### EXERCISE AIM
Convert the data from the line containing "You are a computer-use" through the line containing "The height and width of the screenshot is (443, 787)." into a numbered list, skipping blank lines and leaving out the pictures.

### RECORD EXTRACTS
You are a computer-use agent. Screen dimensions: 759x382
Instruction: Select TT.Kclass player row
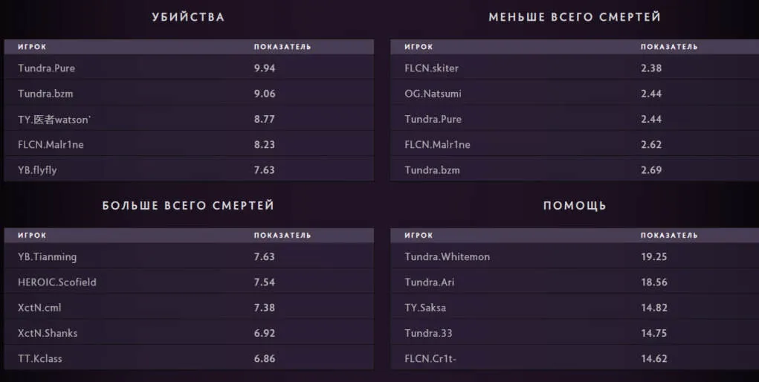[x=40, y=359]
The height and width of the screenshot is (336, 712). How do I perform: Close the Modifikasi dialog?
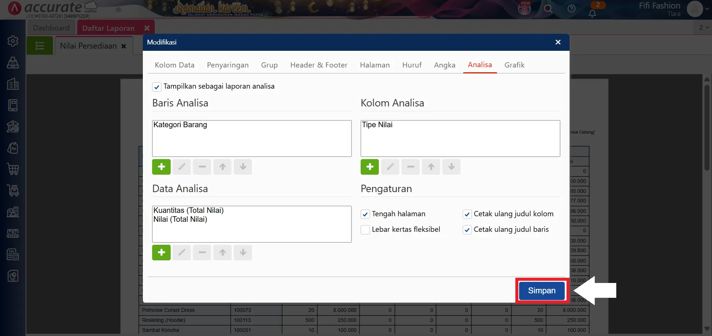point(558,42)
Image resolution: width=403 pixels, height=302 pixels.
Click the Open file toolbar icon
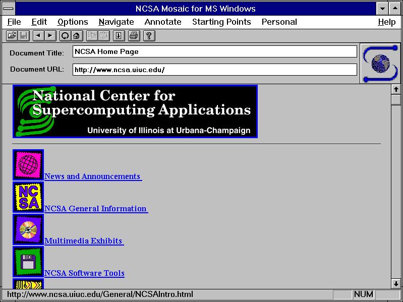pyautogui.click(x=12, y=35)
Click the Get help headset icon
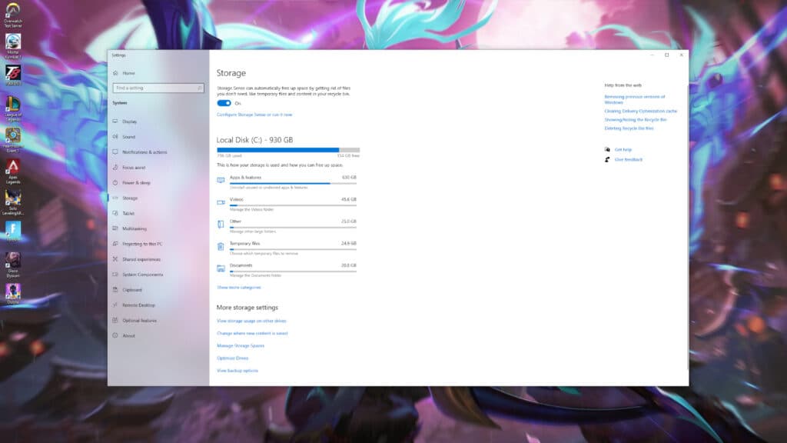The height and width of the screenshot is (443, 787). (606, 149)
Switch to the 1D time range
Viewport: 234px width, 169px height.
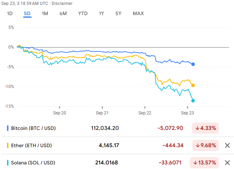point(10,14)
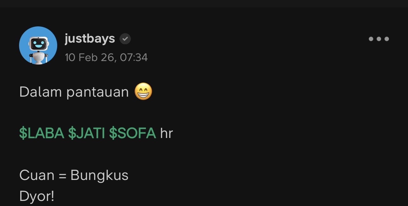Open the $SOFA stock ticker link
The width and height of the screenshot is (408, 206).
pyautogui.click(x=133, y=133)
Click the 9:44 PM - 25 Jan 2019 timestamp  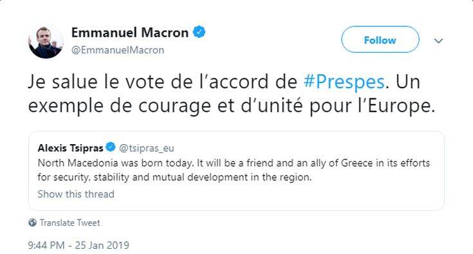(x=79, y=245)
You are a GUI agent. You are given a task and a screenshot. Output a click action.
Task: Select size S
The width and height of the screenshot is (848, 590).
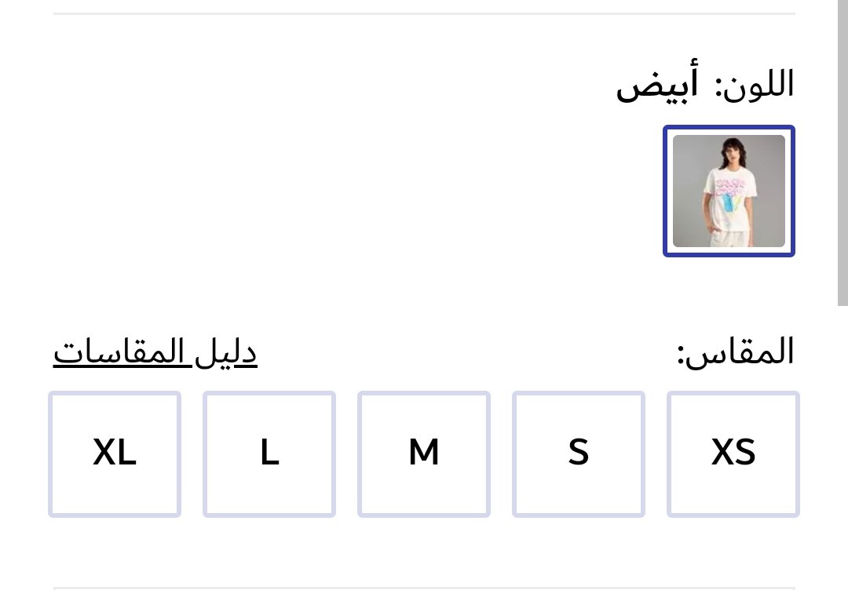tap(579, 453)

...

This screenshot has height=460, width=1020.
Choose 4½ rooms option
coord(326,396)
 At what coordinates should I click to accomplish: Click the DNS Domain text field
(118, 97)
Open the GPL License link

--

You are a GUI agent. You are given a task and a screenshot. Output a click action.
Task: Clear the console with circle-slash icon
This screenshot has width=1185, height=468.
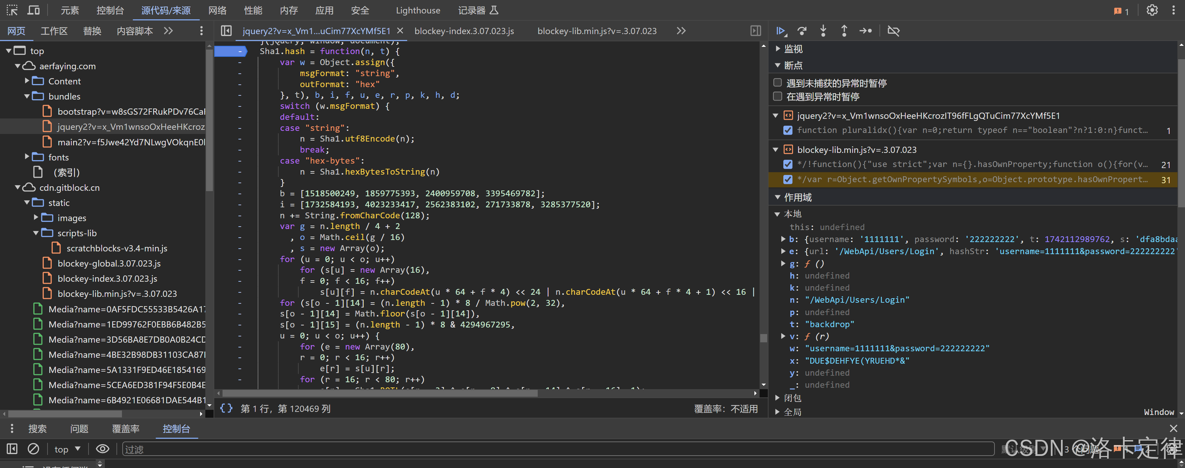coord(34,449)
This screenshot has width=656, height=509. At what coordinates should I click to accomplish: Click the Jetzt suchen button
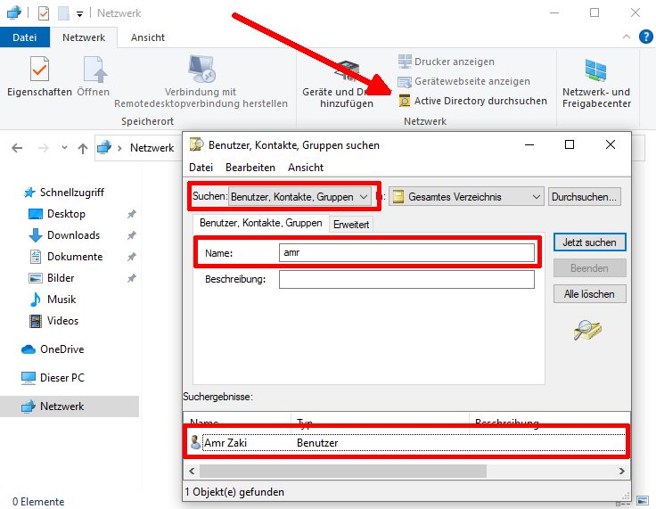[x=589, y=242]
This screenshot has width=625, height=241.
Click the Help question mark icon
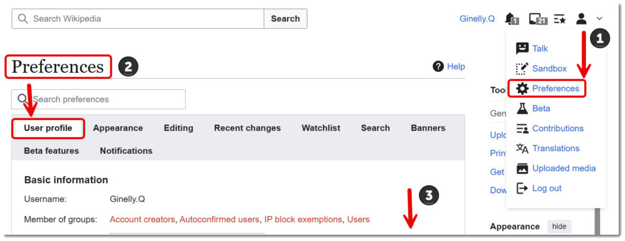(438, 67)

### RESPONSE TO THE EXERCISE
1. You are a computer-use agent. Screen dimensions: 759x382
2. Instruction: Select TT.Kclass player row
3. [x=40, y=359]
4. The height and width of the screenshot is (336, 712). How do I perform: Close the Modifikasi dialog?
5. point(558,42)
6. Image resolution: width=403 pixels, height=302 pixels.
7. Click the Open file toolbar icon
8. pyautogui.click(x=12, y=35)
9. Click the Get help headset icon
10. The height and width of the screenshot is (443, 787). (606, 149)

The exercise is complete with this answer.